> _EXERCISE TASK_
Write out the items below word for word, from the first line through the line that contains "point(204,3)", including both.

=-=-=

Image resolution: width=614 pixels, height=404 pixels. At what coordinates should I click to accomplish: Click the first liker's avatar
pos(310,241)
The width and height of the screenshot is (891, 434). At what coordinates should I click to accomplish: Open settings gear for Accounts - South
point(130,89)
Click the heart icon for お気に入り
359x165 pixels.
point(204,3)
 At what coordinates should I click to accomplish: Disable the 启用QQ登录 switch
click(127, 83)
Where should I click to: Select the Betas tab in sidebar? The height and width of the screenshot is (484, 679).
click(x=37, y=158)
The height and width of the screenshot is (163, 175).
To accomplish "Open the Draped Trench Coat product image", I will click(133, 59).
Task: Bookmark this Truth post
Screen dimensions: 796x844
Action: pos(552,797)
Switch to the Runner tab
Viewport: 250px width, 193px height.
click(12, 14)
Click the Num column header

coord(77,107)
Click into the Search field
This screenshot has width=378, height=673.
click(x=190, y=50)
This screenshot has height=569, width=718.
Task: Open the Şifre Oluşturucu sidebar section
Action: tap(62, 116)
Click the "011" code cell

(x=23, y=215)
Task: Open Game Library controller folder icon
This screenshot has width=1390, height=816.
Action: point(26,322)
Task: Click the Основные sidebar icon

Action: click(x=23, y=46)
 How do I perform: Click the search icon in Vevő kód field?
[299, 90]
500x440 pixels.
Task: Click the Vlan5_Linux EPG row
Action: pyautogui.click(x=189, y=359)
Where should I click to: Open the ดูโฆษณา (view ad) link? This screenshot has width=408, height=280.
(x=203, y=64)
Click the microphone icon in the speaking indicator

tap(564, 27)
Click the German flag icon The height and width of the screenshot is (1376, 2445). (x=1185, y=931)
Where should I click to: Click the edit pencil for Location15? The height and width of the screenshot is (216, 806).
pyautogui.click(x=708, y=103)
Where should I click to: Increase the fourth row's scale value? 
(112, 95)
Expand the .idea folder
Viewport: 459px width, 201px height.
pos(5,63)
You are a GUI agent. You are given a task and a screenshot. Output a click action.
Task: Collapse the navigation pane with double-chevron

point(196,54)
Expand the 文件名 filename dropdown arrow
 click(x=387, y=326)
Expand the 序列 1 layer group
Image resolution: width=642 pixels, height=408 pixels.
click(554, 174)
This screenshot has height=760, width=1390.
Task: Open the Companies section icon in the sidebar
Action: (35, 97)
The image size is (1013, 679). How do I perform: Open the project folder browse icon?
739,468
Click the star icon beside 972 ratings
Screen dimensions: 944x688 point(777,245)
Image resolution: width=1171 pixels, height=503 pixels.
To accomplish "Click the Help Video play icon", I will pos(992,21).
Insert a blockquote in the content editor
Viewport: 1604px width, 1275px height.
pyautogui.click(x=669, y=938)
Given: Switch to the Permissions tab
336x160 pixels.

=-=-=

> _SOLUTION TO THE PROBLEM_
Image resolution: width=614 pixels, height=404 pixels. At what coordinates should I click to accomplish: Click the first liker's avatar
pos(310,241)
The width and height of the screenshot is (891, 434). At what coordinates should I click to accomplish: Open settings gear for Accounts - South
point(130,89)
Click the heart icon for お気に入り
359x165 pixels.
point(204,3)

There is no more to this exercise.